I would like to change the way to solve the problem. I will trace stack to draw actual call tree by using StackWalker64 of WinAPI and get symbol table from either executable or source code. But there is a problem that symbol table from executable such as ELF is not readable.

Now, I am planning to apply doxygen which is open source project with lexer of compiler. Because doxygen only provides function list with their return type and function argument, I don't know about local variables. So, I also need lexer to make complete symbol table as pre-processing. But it kind of complicated one. I am not sure it is best solution. Is there better way to solve?

Ira Baxter
  • 88,629
  • 18
  • 158
  • 311
Hexoul
  • 161
  • 2
  • 13
  • I have in the past done this by allocating a stack, filling it with a pattern and giving that allocated stack to the thread on creation. These were embedded systems. After running the application, examine the allocated stack to locate where the pattern no longer exists and that is the stack depth used, for that particular run of the application. – dgsomerton Apr 24 '16 at 08:20
  • I think that is about stack allocation problem with fixed size. Your approach have to modify the structure of system. And it also remains overestimated problem. Depending on stack configuration size, there will be free memory in stack. – Hexoul Apr 24 '16 at 08:35
  • 1
    Unless you have really, really good test cases you're probably going to get this estimate wrong. You need to exercise the code inside and out every conceivable way to test the high-water mark on stack allocation. – tadman Apr 24 '16 at 10:20

1 Answers1

1

What OP wants to do is statically compute worst-case stack depth.

This is very hard to do. To accomplish it, he needs:

  • The source code for every function (as raw material used to derive following facts)
  • The "symbol table" (all declarations) for every function
  • A call graph of the application code across compilation units
  • A deep knowledge of what his particular compiler does to generate and optimize code

The "symbol table" needs to be compiler-accurate so that the estimation process knows which declared data (conceptually) goes into the stack. OP will need what amounts to a full compiler front-end for his particular dialect of C++. [OP mistakenly thinks a "lexer" will give him a symbol table. It will not].
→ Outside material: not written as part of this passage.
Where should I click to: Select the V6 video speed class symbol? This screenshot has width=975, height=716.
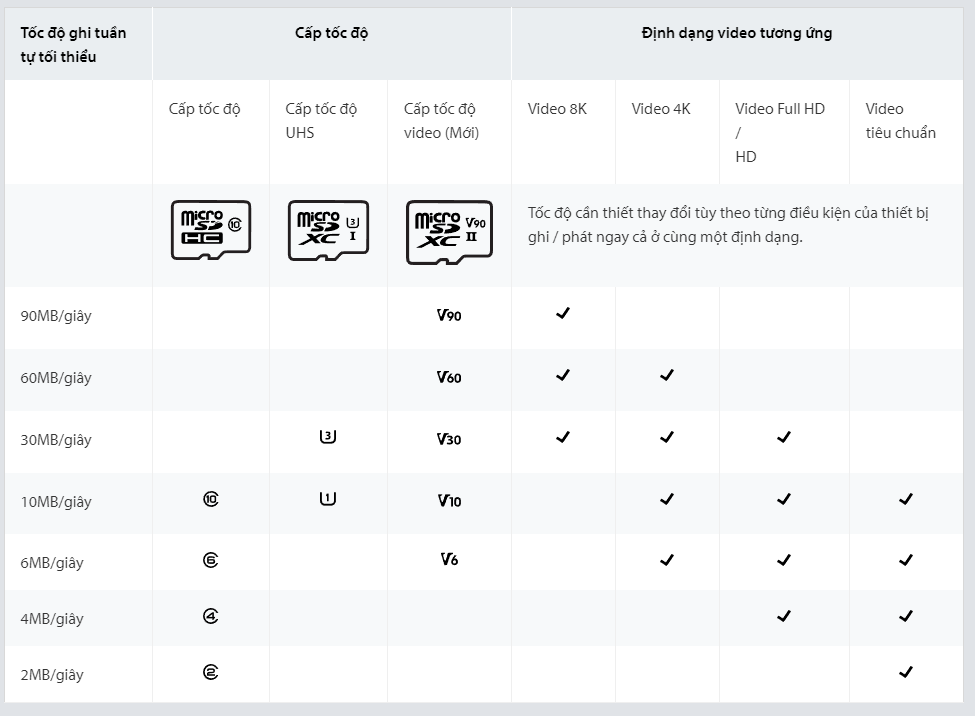449,559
Now consider constructing the global call graph. The basics seems simple; if function "bar" contains "foo(x)" then "bar" calls "foo". But there are many complications: overloading, virtual functions, indirect calls, and casts. Overloading is presumably resolved by name and type resolution; this gets messy in the face of templates (consider SFINAE). Virtual functions and indirect calls forces one to build a conservative points-to analyzer; an ugly enough cast may force the assumption of a call to any argument-compatible function. Points-to analyzers come in varying degrees of precision; low precision may produce a call graph with many bogus (conservative) edges which will throw off the size estimation. The compiler won't provide this global call graph since it only operates on single compilation units.
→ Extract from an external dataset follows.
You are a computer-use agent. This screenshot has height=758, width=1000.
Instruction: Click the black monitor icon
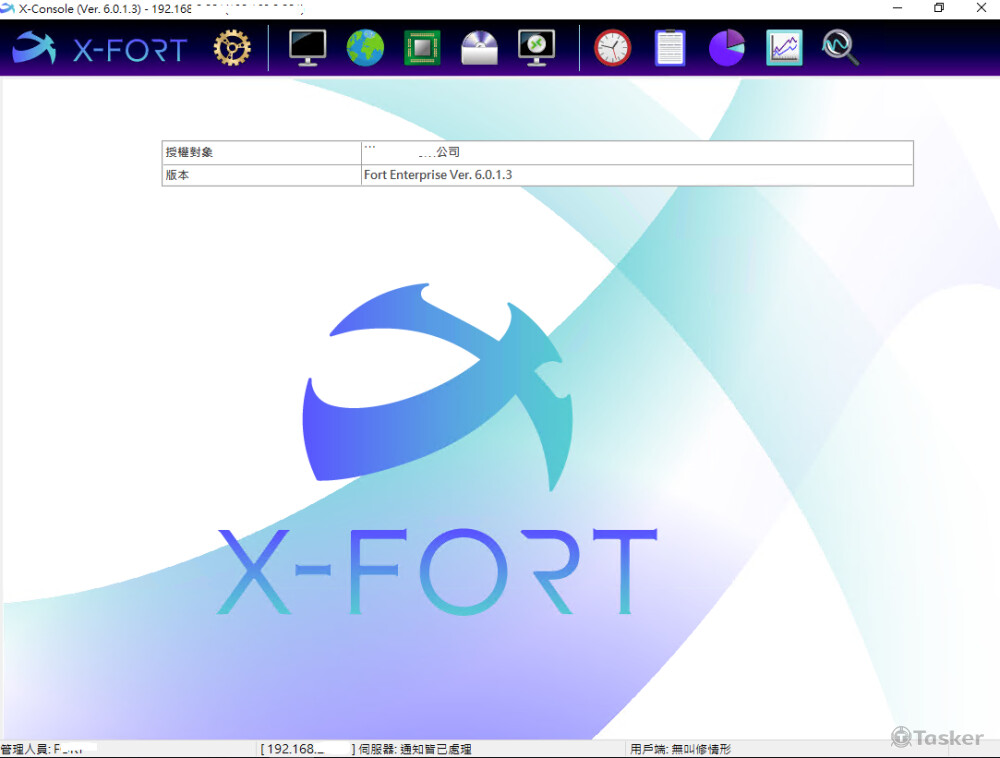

Finally, we can consider constructing a stack size estimate. Here one needs to understand the sizes and alignments use to represent each declared data type, and how the particular compiler of interest allocates local variables to the stack. Generally sequential coding blocks { .... } { ... } overlap stack locations. One also needs to understand how expressions are evaluated and how arguments are passed as these impact the stack usage. Finally, one needs to understand how the compiler allocates registers and what optimizations the compiler can/did(?) apply, as such optimizations will affect expression stack usage as well as how many local variables actually allocated to the stack. This is an awful lot to know, and the only trustworthy source of knowledge is the compiler itself. Rather than trying to replicate all this machinery, it is likely better to either get the compiler to provide its actual stack size allocation per function (I believe GCC will do this), or give up getting a precise result and conservatively estimate the stack demand by assuming every declared local consumes stack space (in this case it is unclear what one should do to estimate expression stack usage; one might assume that every variable and intermediate expression result takes stack space according to its type).

With stack space estimates per function, and a call graph, a simple analysis of the call graph can produce stack demands per call chain from the root. The max of these is the stack estimate needed. (Note: this assumes that each function uses its full stack demand for every call; that's clearly a conservative estimate). This part is pretty easy.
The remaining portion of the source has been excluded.